In part, the existing barriers to treatment are structural. Under the current system, children with severe and moderate acute malnutrition are enrolled into separate treatment programs and treated with different products procured by way of two different supply chains. This fragmented approach means many children do not get the full benefit of treatment because severe and moderate acute malnutrition therapies are rarely both available in the same place at the same time. Treatment is clinic-based, rather than at the community level. This forces mother to trek hours or days in dangerous conditions to seek help for their sick children. Some do not survive the trek, and those that do often deteriorate along the way. Mothers are forced to contend with the perilous journey and leave other children at home.
This approach clearly has room for improvement, and the U.N. seems to agree. Last month, the World Health Organization, the U.N. High Commission for Refugees, the U.N. International Children’s Emergency Fund, the World Food Programme, the U.N. Food and Agriculture Organization, and U.N. Office for the Coordination of Humanitarian Affairs released a joint statement on steps they will take to improve the system for treating acute malnutrition.
This represents great progress for system reform at the highest levels of the U.N. The promise of a new global action plan and new treatment guidelines have the potential to transform access and modes of operation. This potential can be realized by committing to a single system that treats all children with acute malnutrition together in one treatment program. The plans offer renewed promise for upgrading the system and reaching millions of children currently without access to the treatment they need.
Simultaneously, IRC and other NGOs are testing alternative ways of improving the efficiency of treatment of acute malnutrition in children. We’re focused on simplifying treatment protocol and tools, taking treatment out of hard-to-reach clinics and putting it in the hands of community health workers. They can deliver care where it’s needed most: in homes.
Via our research studies and pilots, we have already proven that low-literate community health workers can diagnose and treat severe acute malnutrition effectively, and we’re generating evidence to prove the viability and cost-effectiveness of treating children with moderate and severe acute malnutrition together in one program. These exciting efficiency developments are critical for informing the U.N.’s global action plan that will be published at the end of this year.
These developments couldn’t be more timely.

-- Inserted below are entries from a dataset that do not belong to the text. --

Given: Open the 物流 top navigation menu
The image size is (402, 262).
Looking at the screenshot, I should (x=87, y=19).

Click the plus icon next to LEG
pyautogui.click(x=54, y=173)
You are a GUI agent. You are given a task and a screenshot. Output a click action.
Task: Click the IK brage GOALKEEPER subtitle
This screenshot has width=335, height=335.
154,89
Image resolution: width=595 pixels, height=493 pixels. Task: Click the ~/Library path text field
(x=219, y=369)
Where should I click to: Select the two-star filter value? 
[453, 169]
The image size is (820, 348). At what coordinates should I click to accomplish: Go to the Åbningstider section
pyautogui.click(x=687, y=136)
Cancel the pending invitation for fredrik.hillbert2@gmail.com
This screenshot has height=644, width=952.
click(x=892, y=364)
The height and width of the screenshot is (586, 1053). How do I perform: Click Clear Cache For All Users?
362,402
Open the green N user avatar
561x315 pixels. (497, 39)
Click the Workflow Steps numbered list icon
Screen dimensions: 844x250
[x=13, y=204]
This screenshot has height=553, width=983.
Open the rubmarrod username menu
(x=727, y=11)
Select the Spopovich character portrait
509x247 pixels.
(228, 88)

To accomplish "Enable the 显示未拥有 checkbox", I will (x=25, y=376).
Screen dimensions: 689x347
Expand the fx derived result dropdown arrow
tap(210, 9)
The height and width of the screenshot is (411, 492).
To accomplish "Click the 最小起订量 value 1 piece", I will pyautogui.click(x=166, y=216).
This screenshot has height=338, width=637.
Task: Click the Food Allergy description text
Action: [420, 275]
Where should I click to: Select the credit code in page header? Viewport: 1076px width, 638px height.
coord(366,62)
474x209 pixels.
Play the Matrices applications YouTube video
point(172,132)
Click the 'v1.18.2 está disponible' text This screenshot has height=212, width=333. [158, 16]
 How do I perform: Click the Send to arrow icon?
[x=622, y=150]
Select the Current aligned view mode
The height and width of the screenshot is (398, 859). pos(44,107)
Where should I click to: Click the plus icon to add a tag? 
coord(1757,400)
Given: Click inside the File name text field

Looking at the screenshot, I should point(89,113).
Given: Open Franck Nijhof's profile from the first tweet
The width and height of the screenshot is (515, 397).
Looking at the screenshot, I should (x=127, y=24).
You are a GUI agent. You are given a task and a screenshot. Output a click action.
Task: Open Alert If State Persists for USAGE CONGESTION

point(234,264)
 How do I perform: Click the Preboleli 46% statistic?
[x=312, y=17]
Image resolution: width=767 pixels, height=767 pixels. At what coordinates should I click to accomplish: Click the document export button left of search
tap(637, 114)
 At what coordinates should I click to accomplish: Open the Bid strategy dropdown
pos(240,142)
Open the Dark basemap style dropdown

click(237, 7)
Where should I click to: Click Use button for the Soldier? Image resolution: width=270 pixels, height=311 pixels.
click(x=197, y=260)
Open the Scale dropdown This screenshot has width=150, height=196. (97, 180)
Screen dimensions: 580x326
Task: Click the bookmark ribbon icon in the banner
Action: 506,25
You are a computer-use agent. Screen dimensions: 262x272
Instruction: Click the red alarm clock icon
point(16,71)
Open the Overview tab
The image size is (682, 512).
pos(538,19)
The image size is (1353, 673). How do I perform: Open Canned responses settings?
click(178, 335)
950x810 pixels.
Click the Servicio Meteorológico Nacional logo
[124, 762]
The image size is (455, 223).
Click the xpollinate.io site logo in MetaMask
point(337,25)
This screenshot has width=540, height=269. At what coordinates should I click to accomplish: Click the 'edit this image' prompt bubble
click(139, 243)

U.N. member states are set to meet at the Nutrition and Growth Summit in July 2020, where they will have an opportunity to make ambitious funding pledges for nutrition. They should offer renewed commitments to solving this crisis that lets too many children suffer, and in the worst cases, die largely preventable deaths. The world will not meet the Sustainable Development Goals if the status quo persists.
All of this progress represents a new dawn in the fight against hunger and malnutrition. But it will only matter if the commitments made translate to tangible change on the ground. As the number of global conflicts continues to rise, and as climate shocks exacerbate already fragile states, the momentum must continue.
Otherwise, we risk another quarter century of stagnation.